The data:
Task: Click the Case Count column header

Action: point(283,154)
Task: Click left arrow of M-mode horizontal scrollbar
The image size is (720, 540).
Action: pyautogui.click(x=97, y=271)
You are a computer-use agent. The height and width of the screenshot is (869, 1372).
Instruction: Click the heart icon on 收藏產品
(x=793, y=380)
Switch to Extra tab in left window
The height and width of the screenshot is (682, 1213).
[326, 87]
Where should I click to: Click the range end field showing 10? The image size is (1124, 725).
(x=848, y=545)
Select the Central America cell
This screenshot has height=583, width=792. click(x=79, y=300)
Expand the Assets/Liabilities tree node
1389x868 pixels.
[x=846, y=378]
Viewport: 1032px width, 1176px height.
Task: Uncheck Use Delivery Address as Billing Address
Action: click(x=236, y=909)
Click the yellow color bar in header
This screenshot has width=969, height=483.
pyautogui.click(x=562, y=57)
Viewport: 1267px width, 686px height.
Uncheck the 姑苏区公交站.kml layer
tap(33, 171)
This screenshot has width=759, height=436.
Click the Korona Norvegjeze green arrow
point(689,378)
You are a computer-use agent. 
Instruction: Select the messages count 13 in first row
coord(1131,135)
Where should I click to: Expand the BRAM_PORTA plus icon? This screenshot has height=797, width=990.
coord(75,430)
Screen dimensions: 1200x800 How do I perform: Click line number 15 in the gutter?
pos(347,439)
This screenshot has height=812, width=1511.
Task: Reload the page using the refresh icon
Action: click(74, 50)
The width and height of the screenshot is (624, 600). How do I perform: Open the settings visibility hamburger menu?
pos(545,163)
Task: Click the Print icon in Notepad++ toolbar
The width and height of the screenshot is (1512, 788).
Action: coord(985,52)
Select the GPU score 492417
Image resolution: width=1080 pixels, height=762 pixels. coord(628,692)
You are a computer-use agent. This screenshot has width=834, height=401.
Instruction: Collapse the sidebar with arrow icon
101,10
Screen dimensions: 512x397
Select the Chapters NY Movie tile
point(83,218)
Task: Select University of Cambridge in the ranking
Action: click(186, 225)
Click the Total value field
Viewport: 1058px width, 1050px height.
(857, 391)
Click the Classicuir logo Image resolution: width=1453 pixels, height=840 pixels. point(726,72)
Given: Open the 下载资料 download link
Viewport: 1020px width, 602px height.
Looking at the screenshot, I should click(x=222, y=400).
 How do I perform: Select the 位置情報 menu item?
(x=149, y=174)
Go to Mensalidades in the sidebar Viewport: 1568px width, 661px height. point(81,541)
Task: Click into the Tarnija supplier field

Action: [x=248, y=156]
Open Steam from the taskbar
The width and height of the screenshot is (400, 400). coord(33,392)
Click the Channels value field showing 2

Assignment:
For every entry above, give it back exactly as written.

Your solution:
Task: Click the Case Count column header

Action: point(283,154)
Task: Click left arrow of M-mode horizontal scrollbar
The image size is (720, 540).
Action: pyautogui.click(x=97, y=271)
You are a computer-use agent. The height and width of the screenshot is (869, 1372).
Instruction: Click the heart icon on 收藏產品
(x=793, y=380)
Switch to Extra tab in left window
The height and width of the screenshot is (682, 1213).
[326, 87]
Where should I click to: Click the range end field showing 10? The image size is (1124, 725).
(x=848, y=545)
Select the Central America cell
This screenshot has height=583, width=792. click(x=79, y=300)
Expand the Assets/Liabilities tree node
1389x868 pixels.
[x=846, y=378]
Viewport: 1032px width, 1176px height.
Task: Uncheck Use Delivery Address as Billing Address
Action: click(x=236, y=909)
Click the yellow color bar in header
This screenshot has width=969, height=483.
pyautogui.click(x=562, y=57)
Viewport: 1267px width, 686px height.
Uncheck the 姑苏区公交站.kml layer
tap(33, 171)
This screenshot has width=759, height=436.
Click the Korona Norvegjeze green arrow
point(689,378)
You are a computer-use agent. 
Instruction: Select the messages count 13 in first row
coord(1131,135)
Where should I click to: Expand the BRAM_PORTA plus icon? This screenshot has height=797, width=990.
coord(75,430)
Screen dimensions: 1200x800 How do I perform: Click line number 15 in the gutter?
pos(347,439)
This screenshot has height=812, width=1511.
Task: Reload the page using the refresh icon
Action: click(74, 50)
The width and height of the screenshot is (624, 600). How do I perform: Open the settings visibility hamburger menu?
pos(545,163)
Task: Click the Print icon in Notepad++ toolbar
The width and height of the screenshot is (1512, 788).
Action: coord(985,52)
Select the GPU score 492417
Image resolution: width=1080 pixels, height=762 pixels. coord(628,692)
You are a computer-use agent. This screenshot has width=834, height=401.
Instruction: Collapse the sidebar with arrow icon
101,10
Screen dimensions: 512x397
Select the Chapters NY Movie tile
point(83,218)
Task: Select University of Cambridge in the ranking
Action: click(186, 225)
Click the Total value field
Viewport: 1058px width, 1050px height.
(857, 391)
Click the Classicuir logo Image resolution: width=1453 pixels, height=840 pixels. point(726,72)
Given: Open the 下载资料 download link
Viewport: 1020px width, 602px height.
Looking at the screenshot, I should click(x=222, y=400).
 How do I perform: Select the 位置情報 menu item?
(x=149, y=174)
Go to Mensalidades in the sidebar Viewport: 1568px width, 661px height. point(81,541)
Task: Click into the Tarnija supplier field

Action: [x=248, y=156]
Open Steam from the taskbar
The width and height of the screenshot is (400, 400). coord(33,392)
Click the Channels value field showing 2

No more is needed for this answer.